The Tov v’Hameitiv Foundation fields follow the system of leaving the land fallow. Although most farmers who take a year off from agriculture suffer a financial loss, in the case of these fields there is no financial loss. That’s because they never made a profit in the first place.
One hundred percent of the 100 tons of produce harvested each week is given away.
Another biblical concept, the commandment to leave a corner of every field for the poor, is often unacknowledged, as is our out-of-proportion tendency to give to the needy. (To quote just one study, the 2013 Connected to Give survey found that 76% of American Jews reported a charitable contribution in 2012, compared to 63% among non-Jewish Americans. The median annual giving rate among Jews was $1,200, double that of non-Jews.) In the Tov v’Hameitiv Foundation fields, not just a corner, but the entire field, is designated for the hungry.

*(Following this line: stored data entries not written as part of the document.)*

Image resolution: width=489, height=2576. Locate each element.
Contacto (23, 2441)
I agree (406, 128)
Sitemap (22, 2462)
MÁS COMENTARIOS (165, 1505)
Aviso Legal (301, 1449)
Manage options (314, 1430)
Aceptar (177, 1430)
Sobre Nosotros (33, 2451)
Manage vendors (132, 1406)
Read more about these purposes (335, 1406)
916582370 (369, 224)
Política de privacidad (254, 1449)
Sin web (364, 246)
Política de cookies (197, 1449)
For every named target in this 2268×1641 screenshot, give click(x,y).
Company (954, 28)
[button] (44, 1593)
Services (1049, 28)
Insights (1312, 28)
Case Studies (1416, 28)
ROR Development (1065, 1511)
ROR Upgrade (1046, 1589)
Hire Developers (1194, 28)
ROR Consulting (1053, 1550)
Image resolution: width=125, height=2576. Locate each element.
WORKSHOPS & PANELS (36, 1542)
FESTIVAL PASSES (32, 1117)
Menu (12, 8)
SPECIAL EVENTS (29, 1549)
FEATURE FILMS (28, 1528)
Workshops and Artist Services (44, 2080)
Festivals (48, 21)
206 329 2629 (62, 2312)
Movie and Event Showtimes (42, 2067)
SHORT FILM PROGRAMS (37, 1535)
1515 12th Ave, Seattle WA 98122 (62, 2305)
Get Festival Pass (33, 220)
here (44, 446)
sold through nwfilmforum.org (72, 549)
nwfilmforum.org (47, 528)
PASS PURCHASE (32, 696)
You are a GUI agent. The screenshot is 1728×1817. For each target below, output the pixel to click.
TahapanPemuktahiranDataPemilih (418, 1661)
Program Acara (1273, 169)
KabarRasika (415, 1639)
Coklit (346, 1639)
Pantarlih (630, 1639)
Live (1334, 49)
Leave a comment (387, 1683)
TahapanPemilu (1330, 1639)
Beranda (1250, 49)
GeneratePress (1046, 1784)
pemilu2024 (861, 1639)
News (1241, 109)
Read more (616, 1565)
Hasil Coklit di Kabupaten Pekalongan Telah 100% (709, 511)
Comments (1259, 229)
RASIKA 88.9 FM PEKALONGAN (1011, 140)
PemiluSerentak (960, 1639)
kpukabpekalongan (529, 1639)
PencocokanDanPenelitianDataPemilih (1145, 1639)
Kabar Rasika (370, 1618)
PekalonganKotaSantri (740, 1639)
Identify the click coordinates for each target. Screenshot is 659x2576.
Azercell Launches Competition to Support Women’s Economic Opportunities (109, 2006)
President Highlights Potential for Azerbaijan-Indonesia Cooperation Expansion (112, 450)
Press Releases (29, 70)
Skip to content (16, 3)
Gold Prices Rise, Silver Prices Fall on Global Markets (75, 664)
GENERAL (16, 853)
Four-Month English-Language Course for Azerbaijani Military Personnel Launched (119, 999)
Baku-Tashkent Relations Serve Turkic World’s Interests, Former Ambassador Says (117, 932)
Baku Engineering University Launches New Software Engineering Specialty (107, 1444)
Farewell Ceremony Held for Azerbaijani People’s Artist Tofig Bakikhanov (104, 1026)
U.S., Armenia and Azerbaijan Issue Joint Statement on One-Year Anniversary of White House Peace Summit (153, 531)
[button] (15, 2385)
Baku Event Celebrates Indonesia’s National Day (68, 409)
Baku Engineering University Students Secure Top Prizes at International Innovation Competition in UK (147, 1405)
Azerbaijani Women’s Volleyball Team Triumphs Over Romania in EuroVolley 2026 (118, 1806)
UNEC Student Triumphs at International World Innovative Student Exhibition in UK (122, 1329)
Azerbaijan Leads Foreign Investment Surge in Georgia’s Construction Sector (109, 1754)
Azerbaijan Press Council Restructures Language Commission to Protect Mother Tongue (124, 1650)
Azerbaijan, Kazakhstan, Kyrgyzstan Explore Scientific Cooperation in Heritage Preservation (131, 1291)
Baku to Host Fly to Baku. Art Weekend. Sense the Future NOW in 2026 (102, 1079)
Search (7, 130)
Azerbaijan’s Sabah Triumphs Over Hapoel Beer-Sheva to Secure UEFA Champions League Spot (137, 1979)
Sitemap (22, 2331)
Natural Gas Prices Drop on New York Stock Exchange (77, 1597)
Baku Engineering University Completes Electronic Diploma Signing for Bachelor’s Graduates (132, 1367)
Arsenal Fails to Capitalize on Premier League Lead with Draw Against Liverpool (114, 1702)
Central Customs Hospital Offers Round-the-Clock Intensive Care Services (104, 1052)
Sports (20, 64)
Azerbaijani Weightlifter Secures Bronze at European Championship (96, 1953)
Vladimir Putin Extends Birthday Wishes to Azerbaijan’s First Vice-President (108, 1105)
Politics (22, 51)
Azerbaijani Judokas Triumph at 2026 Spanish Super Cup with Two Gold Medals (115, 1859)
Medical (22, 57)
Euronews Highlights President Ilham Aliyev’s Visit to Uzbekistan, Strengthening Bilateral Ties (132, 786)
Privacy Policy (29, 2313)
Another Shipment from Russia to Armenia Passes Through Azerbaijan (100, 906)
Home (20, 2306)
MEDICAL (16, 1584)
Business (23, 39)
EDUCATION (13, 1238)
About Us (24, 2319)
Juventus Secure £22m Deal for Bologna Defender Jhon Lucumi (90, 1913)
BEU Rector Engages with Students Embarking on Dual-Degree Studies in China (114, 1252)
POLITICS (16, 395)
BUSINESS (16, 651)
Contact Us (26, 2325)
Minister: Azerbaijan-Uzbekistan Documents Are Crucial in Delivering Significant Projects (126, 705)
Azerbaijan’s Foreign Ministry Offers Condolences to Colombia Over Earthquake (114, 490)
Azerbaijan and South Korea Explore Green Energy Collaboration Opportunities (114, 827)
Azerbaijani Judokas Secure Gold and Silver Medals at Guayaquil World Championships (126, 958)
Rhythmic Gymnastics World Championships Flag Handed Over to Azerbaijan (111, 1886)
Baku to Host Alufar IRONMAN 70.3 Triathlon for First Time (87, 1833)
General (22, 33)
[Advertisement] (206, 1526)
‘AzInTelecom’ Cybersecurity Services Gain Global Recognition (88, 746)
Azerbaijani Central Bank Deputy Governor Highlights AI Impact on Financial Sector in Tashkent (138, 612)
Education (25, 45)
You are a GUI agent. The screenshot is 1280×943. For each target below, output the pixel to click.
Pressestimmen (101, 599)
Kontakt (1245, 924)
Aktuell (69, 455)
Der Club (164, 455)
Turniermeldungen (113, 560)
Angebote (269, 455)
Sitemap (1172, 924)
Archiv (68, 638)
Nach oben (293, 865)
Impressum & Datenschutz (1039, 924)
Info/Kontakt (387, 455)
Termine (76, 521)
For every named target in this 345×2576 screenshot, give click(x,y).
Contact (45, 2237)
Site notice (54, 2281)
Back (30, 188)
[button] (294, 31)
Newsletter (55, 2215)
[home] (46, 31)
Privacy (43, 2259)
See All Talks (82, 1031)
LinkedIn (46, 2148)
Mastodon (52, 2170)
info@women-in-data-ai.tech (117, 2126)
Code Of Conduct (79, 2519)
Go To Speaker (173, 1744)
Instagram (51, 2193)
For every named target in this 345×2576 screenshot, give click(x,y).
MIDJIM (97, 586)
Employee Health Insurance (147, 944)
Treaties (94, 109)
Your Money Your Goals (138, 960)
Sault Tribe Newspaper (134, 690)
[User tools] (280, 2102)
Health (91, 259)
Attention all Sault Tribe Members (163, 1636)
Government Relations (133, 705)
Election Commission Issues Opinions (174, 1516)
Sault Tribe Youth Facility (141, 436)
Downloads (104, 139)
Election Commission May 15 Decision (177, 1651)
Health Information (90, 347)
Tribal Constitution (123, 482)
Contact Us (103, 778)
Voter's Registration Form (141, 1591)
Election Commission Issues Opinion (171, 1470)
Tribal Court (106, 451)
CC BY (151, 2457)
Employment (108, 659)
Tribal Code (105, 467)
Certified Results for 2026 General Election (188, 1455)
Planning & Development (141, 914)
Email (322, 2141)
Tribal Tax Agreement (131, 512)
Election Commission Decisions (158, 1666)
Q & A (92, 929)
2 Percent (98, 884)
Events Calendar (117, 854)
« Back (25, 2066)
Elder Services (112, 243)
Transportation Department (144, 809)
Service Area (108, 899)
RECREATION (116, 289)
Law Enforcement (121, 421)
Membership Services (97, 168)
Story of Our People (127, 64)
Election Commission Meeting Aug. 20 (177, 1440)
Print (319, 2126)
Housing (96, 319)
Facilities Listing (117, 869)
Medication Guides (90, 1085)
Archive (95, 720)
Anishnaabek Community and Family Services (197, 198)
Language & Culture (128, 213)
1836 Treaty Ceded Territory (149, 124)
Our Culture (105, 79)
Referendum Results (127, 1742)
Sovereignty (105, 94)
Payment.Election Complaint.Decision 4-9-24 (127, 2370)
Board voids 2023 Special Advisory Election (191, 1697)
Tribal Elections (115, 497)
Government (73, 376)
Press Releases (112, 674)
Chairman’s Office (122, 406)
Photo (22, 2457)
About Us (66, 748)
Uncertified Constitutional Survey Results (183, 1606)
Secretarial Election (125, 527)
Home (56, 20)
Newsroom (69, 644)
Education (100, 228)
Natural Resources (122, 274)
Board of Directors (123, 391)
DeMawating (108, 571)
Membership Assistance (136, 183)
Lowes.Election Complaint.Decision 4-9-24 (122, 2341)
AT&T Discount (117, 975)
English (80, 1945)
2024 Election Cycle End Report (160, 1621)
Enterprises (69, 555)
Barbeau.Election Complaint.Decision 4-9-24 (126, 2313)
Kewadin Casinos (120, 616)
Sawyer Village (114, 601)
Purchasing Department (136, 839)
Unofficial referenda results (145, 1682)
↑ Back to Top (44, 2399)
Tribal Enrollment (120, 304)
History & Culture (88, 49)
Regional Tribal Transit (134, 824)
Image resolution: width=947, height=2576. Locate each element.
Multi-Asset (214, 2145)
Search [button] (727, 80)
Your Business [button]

And – forgive me for being so didactic – a final Jewish concept: Hatov v’hameitiv is a blessing praising God for being good and for doing good. It’s recited on hearing good news, something like the better-known Sheheheyanu prayer, but specifically when more than one person enjoys the same good fortune.
FOR AS long as I have known them, sharing their enjoyment – having fun – is what the folks behind the Tov v’Hameitiv Foundation say about growing food.
The foundation was started by my friends Sanford “Sandy” Colb and Paula Resnick Colb, whom I first met when we were teen undergraduates and social activists at the University of Pennsylvania in Philadelphia. They had green thumbs even back in the Old Country, but their zucchini and tomatoes grew bigger and better in Rehovot, where Sandy’s work as a patent attorney was harnessing the energy of Israeli innovation and intellectual property.
As the law firm prospered, the garden grew. The “victory garden” plots that abutted home and office produced buckets of their bounty to give away. That was fun, but Sandy wanted more. So he bought more land and leased other fields. Being the son of Holocaust survivors might have something to do with it.
Today, the foundation is up to about 100 hectares, or 250 acres. And because picking is also part of the fun, tens of thousands of volunteers come through Leket, the national food bank, and other volunteer organizations that encourage Israelis and tourists to have a hands-on experience gathering onions and green peppers.
One of Paula and Sandy’s four children, David Colb, a lawyer in the firm, helps run the non-profit foundation, which today employs more than 50 workers, many of them older Ethiopian immigrants and some of them challenged persons. Nearly all of the employees were kept on the payroll during the sabbatical year.
David Colb sounds like his parents in describing all the fun they’re having: the fun of planting, the fun of growing, the fun of giving back.
“We used the sabbatical year to paint and mend fences, to streamline logistics,” he says. “We’re using more effective farming techniques and better management, and we’re hoping to double our production so we can give away twice as much.”
That will be twice as much fun. 
The author is a Jerusalem writer who focuses on the wondrous stories of modern Israel. She serves as the Israel director of public relations for Hadassah, the Women’s Zionist Organization of America. The views in her columns are her own.